— Written task 1 —
How would you translate this sentence from the hybrid shuffle thread into Spanish: "The remote storage shuffle could improve the stability of Batch jobs."
— Written task 2 —
Could you continue the hybrid shuffle thread from its last line?

### Page text

Re: [DISCUSS] FLIP-301: Hybrid Shuffle supports Remote Storage

2023-03-09 Thread Yuxin Tan
Hi, Weihua,
Thanks for the questions and the ideas.

> 1. How many performance regressions would there be if we only
used remote storage?

The new architecture can support to use remote storage only, but this
FLIP target is to improve job stability. And the change in the FLIP has
been significantly complex and the goal of the first version is to update
Hybrid Shuffle to the new architecture and support remote storage as
a supplement. The performance of this version is not the first priority,
so we haven’t tested the performance of using only remote storage.
If there are indeed regressions, we will keep optimizing the performance
of the remote storages and improve it until only remote storage is
available in the production environment.

> 2. Shall we move the local data to remote storage if the producer is
finished for a long time?

I agree that it is a good idea, which can release task manager resources
more timely. But moving data from TM local disk to remote storage needs
more detailed discussion and design, and it is easier to implement it based
on the new architecture. Considering the complexity, the target focus, and
the iteration cycle of the FLIP, we decide that the details are not
included
in the first version. We will extend and implement them in the subsequent
versions.

Best,
Yuxin


Weihua Hu  于2023年3月9日周四 11:22写道:

> Hi, Yuxin
>
> Thanks for driving this FLIP.
>
> The remote storage shuffle could improve the stability of Batch jobs.
>
> In our internal scenario, we use a hybrid cluster to run both
> Streaming(high priority)
> and Batch jobs(low priority). When there is not enough resources(such as
> cpu usage
> reaches a threshold), the batch containers will be evicted. So this will
> cause some re-run
> of batch tasks.

######
### Data extract

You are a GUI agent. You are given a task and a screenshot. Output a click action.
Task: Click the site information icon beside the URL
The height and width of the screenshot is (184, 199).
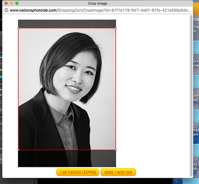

######

— Written response 1 —
El shuffle con almacenamiento remoto podría mejorar la estabilidad de los trabajos Batch.

— Written response 2 —
>
> It would be a great help if the remote storage could address this. So I
> have a few questions.
>
> 1. How many performance regressions would there be if we only used remote
> storage?
>
> 2. In current design, the shuffle data segment will write to one kind of
> storage tier.
> Shall we move the local data to remote storage if the producer is finished
> for a long time?
> So we can release the idle task manager with no shuffle data on it. This
> may help to reduce
> the resource usage when producer parallelism is larger than consume.
>
> Best,
> Weihua
>
>
> On Thu, Mar 9, 2023 at 10:38 AM Yuxin Tan  wrote:
>
> > Hi, Junrui,
> > Thanks for the suggestions and ideas.
> >
> > > If they are fixed, I suggest that FLIP could provide clearer
> > explanations.
> > I have updated the FLIP and described the segment size more clearly.
> >
> > > can we provide configuration options for users to manually adjust the
> > sizes?
> > The segment size can be configured if necessary. But considering that if
> we
> > exposed these parameters prematurely, it may be difficult to modify the
> > implementation later because the user has already used the configs. We
> > can make these internal configs or fixed values when implementing the
> first
> > version, I think we can use either of these two ways, because they are
> > internal and do not affect the public APIs.
> >
> > Best,
> > Yuxin
> >
> >
> > Junrui Lee  于2023年3月8日周三 00:24写道:
> >
> > > Hi Yuxin,
> > >
> > > This FLIP looks quite reasonable. Flink can solve the problem of Batch
> > > shuffle by
> > > combining local and remote storage, and can use fixed local disks for
> > > better performance
> > >  in most scenarios, while using remote storage as a supplement when
> local
> > > disks are not
> > >  sufficient, avoiding wasteful costs and poor job stability. Moreover,
> > the
> > > solution also
> > > considers the issue of dynamic switching, which can automatically
> switch
> > to
> > > remote
> > > storage when the local disk is full, saving costs, and automatically
> > switch
> > > back when
> > > there is available space on the local disk.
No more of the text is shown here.